What are the top three trends in the cleaning products industry from your point of view?

Beyond sustainability, which is more of a culture change than a trend, I have been fascinated by recent trends in a few areas:
E-commerce and appliance innovation: we now have autodosing washing machines that are able to re-order their own fabric care products over the internet for home delivery. We are also seeing washing machines with increased functionality and performance, such as microfiber filters and build-in water softening.
Textile innovation: we are observing a lot of change in clothing manufacturing processes, such as increased use of wood-based fibers, new low/no water dyeing processes, greater diversity in textile finishes and growth in wearable textiles.
All of these trends bring great opportunities for collaboration and innovation at the seams between the fabric care product, appliance and textile industries.

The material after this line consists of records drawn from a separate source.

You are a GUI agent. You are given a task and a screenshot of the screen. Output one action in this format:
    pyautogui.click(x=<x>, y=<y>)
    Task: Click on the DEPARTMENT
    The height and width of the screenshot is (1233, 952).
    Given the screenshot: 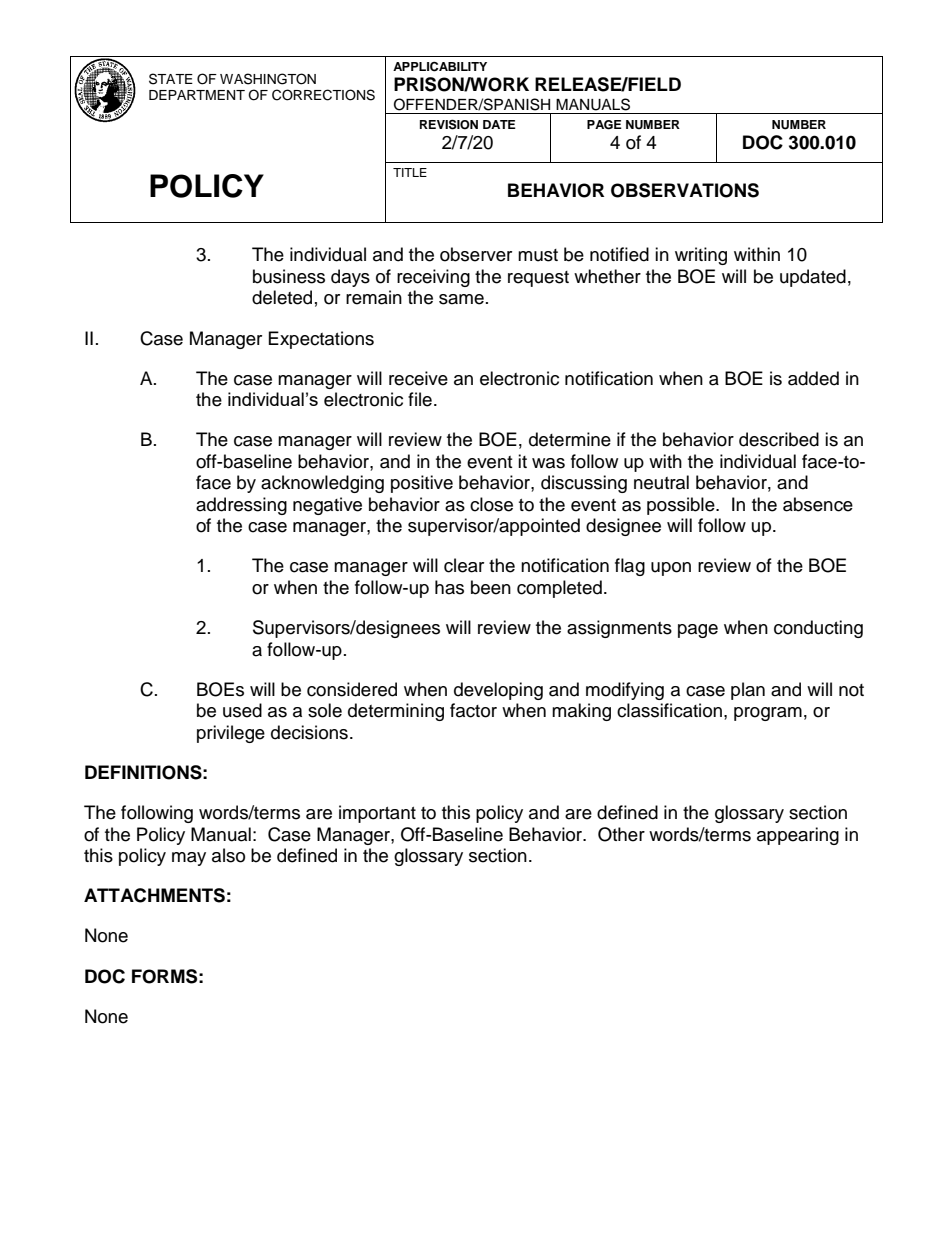 What is the action you would take?
    pyautogui.click(x=197, y=95)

What are you most looking forward to at the Cleaning Products Europe conference 2020?

A great opportunity to engage and find new connections for innovation. We have a strong ‘Connect and Develop’ culture and I’m personally interested in new approaches to sustainably clean and care for fabrics. Here in Europe, we wash over 35 billion laundry loads a year and the vast majority are carried out using heated water. The potential for impact through innovative technology and products is phenomenal.